*RECORDS FOR THE TASK*.
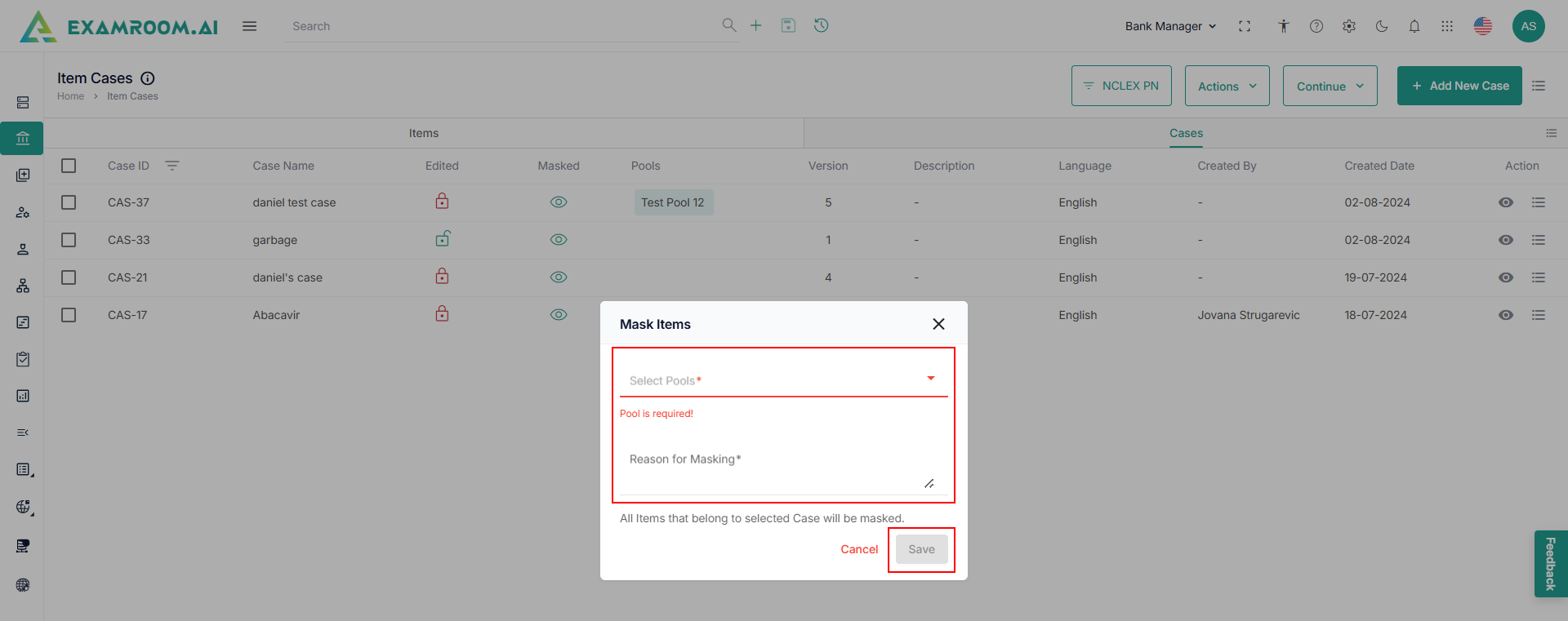Toggle dark mode moon icon
This screenshot has height=621, width=1568.
pos(1382,26)
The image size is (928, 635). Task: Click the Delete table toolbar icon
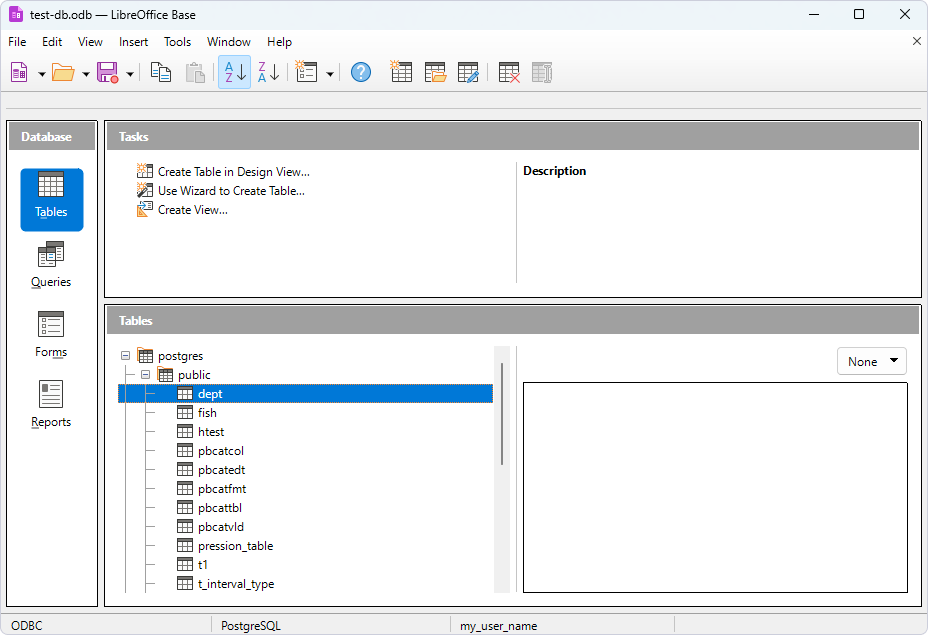pyautogui.click(x=509, y=72)
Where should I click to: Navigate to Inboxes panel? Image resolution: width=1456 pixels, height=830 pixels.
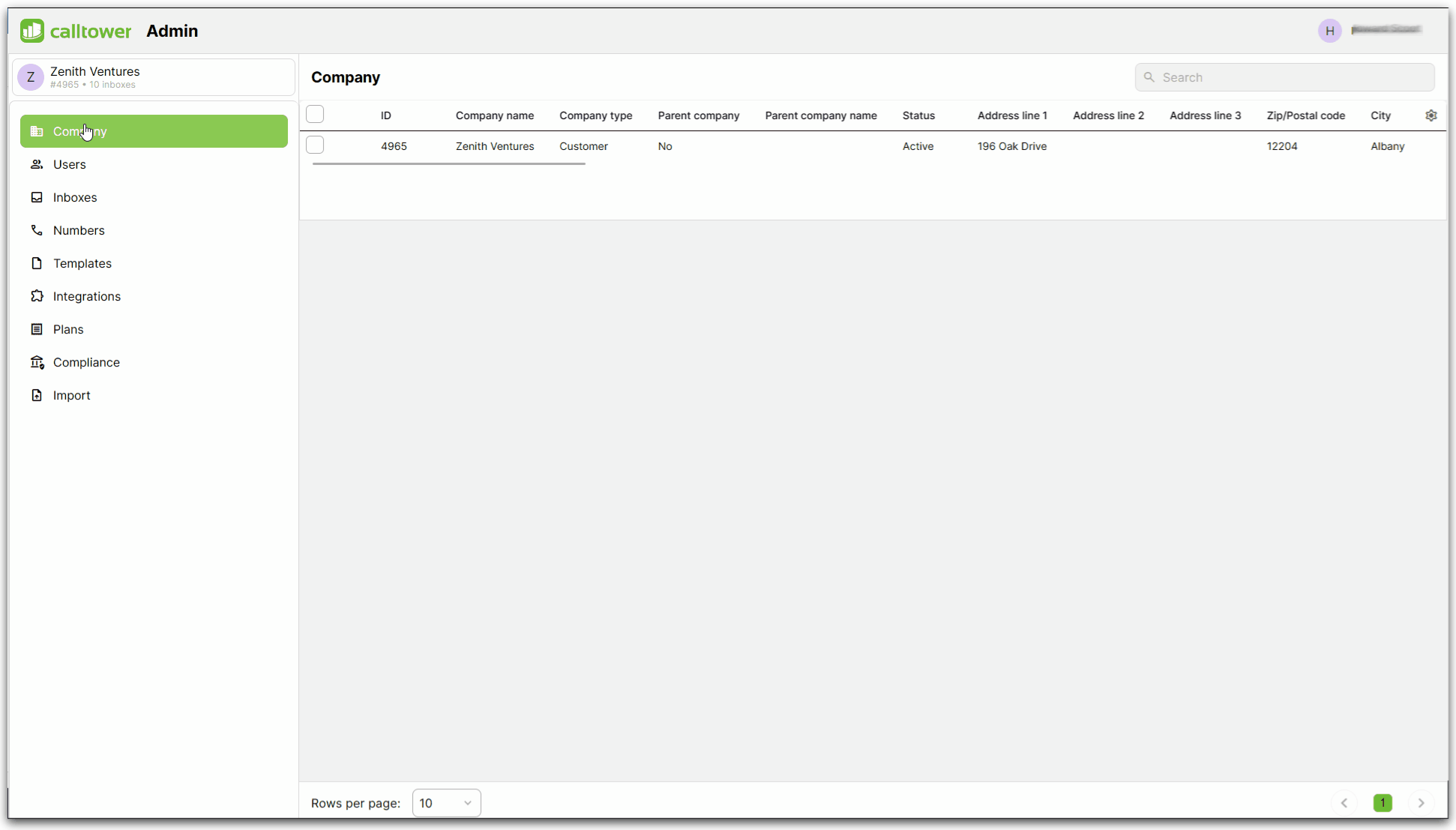pos(75,197)
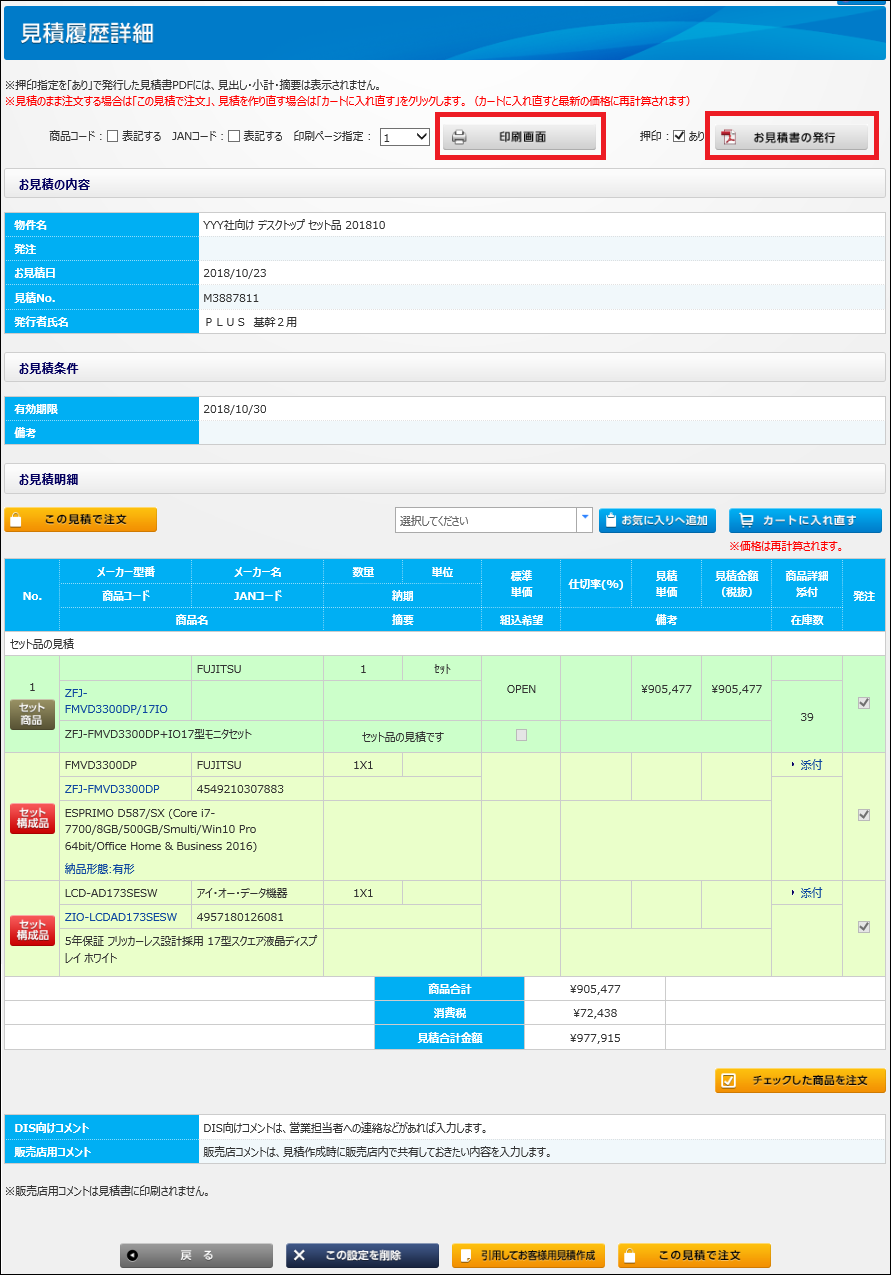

*TASK BRIEF*. Give again, word for word, each line from the one holding "Where should I" through the end of the entries, and leave out any picture.

*OUTPUT FOR THIS TASK*.
Where should I click to: Navigate to Inboxes panel? Image resolution: width=1456 pixels, height=830 pixels.
pos(75,197)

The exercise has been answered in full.